Track down each line below containing the string "legend" and copy it.

■ ■ ■

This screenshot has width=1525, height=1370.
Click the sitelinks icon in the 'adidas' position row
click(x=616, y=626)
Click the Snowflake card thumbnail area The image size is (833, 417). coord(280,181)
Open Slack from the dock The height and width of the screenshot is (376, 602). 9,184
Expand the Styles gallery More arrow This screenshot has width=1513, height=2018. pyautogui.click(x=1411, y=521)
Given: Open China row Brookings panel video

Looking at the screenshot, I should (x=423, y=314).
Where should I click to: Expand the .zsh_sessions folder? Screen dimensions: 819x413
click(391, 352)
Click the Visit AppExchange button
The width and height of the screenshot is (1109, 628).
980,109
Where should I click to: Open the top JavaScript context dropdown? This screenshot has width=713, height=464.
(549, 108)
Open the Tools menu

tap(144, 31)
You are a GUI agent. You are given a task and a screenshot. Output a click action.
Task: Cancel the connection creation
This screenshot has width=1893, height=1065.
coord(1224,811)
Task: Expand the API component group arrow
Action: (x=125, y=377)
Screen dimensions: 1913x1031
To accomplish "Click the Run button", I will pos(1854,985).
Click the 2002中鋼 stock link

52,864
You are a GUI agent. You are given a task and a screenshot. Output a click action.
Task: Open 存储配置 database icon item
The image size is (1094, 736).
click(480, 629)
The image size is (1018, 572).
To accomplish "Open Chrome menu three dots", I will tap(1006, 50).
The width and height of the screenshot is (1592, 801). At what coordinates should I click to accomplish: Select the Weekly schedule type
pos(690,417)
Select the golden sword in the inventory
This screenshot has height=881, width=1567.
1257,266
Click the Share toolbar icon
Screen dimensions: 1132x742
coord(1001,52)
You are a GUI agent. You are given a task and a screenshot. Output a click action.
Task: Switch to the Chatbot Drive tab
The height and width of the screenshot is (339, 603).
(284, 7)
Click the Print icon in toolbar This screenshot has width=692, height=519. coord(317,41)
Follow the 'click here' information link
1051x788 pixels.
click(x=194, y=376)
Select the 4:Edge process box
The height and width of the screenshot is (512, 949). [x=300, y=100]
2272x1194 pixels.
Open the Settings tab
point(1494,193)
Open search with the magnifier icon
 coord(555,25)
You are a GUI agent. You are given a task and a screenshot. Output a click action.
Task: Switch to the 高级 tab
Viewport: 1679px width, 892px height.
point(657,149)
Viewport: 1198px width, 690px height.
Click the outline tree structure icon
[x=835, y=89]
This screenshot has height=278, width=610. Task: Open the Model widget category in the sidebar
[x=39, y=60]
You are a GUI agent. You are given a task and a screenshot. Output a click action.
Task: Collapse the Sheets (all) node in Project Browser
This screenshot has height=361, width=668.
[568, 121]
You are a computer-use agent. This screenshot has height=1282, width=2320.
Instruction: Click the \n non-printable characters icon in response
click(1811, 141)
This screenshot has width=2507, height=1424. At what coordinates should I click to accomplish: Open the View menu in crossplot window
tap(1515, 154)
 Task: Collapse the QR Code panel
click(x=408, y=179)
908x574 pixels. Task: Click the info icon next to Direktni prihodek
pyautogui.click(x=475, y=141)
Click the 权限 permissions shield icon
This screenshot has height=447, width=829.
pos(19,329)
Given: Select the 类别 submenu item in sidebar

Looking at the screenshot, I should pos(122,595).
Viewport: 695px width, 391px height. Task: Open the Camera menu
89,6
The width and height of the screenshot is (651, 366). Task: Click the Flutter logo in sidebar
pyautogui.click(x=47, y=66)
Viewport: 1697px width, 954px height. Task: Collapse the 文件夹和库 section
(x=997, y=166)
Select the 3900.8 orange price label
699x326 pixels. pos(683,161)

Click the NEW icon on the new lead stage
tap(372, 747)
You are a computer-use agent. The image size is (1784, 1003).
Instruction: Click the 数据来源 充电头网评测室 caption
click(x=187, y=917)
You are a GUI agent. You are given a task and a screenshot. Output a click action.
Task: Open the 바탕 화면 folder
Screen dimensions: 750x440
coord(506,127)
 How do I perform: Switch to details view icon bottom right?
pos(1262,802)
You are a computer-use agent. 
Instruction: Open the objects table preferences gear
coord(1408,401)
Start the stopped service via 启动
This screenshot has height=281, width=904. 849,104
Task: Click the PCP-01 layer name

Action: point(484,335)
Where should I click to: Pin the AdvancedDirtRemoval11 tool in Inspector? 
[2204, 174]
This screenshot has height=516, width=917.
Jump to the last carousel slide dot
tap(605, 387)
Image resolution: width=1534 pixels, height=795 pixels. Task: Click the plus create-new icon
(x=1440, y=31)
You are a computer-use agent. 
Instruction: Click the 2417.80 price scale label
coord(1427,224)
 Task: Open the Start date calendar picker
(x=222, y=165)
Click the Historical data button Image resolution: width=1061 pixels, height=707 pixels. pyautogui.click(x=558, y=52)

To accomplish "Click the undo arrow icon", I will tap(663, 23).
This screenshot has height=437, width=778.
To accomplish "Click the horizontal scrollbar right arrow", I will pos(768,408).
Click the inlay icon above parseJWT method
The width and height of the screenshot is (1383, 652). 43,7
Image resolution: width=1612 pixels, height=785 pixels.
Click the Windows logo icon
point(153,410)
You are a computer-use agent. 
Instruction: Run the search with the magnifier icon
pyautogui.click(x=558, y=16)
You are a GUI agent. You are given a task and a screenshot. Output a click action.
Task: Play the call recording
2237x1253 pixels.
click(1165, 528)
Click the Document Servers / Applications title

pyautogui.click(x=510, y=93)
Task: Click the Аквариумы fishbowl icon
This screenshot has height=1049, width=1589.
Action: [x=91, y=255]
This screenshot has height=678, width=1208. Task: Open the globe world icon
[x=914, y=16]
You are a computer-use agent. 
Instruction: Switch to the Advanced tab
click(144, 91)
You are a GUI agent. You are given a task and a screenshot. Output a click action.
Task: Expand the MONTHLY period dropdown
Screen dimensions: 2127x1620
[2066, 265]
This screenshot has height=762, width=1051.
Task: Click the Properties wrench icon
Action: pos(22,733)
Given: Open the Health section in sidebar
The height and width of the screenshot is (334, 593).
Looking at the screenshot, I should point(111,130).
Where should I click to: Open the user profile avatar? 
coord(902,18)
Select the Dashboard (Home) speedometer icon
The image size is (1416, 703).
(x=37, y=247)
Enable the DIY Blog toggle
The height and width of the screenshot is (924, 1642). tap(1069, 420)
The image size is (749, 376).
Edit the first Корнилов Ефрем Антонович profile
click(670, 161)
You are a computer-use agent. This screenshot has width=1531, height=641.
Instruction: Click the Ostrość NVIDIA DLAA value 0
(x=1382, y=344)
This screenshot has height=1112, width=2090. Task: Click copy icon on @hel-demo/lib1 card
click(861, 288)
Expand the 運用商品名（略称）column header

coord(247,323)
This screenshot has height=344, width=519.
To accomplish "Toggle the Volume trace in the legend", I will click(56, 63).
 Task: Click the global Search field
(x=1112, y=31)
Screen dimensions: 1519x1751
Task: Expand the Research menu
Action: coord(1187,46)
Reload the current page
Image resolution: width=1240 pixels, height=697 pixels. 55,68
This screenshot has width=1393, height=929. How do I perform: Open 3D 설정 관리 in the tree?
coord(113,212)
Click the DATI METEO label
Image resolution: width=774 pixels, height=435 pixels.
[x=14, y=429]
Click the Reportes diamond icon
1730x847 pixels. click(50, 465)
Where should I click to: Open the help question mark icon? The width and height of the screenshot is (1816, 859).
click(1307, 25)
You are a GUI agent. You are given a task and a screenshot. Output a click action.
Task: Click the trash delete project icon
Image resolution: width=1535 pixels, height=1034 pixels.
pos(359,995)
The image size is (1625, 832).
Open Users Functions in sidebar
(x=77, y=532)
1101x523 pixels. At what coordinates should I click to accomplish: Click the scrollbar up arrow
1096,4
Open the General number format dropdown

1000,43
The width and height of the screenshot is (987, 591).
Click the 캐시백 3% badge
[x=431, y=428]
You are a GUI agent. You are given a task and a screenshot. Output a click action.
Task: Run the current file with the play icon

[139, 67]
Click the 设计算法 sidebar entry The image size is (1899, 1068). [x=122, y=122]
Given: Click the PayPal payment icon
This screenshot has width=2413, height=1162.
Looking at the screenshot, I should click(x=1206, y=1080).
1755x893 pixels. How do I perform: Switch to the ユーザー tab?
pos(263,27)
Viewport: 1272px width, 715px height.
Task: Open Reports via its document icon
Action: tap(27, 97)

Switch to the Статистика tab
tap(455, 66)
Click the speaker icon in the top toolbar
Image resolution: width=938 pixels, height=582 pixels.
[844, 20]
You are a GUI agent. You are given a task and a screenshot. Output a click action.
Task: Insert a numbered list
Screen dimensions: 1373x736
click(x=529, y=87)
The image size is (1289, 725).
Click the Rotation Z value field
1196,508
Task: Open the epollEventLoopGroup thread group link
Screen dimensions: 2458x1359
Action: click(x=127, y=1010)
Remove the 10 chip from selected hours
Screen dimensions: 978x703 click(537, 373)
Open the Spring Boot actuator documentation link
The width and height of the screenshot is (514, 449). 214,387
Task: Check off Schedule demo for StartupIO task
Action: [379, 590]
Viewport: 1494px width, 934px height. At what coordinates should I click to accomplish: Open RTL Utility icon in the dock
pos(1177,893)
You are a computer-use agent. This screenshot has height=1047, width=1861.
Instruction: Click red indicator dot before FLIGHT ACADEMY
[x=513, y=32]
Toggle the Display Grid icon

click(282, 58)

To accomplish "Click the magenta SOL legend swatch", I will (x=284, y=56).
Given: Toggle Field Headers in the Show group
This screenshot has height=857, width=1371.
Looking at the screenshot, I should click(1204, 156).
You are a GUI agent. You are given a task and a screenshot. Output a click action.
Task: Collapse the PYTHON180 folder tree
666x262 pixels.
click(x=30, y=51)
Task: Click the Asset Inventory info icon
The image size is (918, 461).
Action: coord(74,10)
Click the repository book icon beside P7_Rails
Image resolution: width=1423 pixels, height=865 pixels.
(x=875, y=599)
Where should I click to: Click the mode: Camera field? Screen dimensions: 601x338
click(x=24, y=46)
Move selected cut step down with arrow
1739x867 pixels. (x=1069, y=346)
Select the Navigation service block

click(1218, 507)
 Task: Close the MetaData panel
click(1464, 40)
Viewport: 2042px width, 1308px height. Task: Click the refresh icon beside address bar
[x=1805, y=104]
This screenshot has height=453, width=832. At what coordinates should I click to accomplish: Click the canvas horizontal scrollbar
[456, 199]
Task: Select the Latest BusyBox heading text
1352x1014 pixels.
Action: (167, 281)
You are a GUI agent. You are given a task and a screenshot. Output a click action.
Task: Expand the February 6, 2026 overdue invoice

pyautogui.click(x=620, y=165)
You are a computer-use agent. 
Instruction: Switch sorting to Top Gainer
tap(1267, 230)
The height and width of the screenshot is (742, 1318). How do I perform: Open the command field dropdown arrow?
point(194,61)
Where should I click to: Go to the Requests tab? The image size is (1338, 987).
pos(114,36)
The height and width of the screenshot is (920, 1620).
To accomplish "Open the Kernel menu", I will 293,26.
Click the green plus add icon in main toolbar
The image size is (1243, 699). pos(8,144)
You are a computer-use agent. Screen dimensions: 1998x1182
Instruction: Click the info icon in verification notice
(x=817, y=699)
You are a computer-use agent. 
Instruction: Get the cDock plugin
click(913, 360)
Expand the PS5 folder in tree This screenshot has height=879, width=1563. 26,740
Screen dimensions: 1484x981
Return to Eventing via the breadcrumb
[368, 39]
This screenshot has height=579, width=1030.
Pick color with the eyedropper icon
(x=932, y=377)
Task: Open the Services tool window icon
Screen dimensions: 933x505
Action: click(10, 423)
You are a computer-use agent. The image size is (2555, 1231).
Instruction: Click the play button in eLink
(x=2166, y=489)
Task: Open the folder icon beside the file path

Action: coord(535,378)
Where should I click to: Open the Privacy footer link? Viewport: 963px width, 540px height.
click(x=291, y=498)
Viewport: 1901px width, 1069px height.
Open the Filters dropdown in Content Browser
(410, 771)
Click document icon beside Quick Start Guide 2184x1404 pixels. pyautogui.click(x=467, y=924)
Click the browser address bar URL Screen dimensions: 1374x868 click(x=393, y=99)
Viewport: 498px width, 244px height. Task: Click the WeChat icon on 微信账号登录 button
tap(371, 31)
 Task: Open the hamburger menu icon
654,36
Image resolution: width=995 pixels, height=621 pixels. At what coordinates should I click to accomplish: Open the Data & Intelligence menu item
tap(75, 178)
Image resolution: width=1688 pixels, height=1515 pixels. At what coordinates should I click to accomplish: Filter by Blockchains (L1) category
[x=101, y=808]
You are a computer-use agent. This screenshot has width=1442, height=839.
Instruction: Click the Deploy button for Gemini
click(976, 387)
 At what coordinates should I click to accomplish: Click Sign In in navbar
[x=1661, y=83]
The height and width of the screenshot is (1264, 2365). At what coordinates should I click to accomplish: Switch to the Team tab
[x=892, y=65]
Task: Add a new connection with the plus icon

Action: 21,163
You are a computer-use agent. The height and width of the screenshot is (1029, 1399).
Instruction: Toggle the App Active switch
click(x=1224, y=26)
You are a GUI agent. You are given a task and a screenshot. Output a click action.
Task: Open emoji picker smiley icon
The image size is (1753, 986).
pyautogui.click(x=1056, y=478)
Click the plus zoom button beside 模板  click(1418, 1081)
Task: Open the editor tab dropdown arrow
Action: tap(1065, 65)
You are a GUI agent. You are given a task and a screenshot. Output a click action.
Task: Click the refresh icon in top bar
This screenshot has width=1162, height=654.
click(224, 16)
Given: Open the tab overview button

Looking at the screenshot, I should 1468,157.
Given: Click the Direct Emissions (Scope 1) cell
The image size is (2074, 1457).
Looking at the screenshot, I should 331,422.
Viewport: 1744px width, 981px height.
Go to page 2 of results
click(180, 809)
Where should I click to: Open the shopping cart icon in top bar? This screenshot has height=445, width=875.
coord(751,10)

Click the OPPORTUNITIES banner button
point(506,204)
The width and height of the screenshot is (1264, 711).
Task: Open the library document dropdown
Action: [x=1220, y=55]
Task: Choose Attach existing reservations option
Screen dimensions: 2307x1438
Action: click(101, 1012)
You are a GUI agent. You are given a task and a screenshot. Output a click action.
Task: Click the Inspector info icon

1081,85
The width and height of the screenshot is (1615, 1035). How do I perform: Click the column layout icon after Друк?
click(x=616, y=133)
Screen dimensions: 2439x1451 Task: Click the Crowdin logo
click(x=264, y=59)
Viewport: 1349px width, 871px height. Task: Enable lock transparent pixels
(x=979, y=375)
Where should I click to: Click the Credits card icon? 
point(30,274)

■ ■ ■

** Exercise result **
To accomplish "Toggle the Volume trace in the legend", I will click(56, 63).
To accomplish "Click the magenta SOL legend swatch", I will (x=284, y=56).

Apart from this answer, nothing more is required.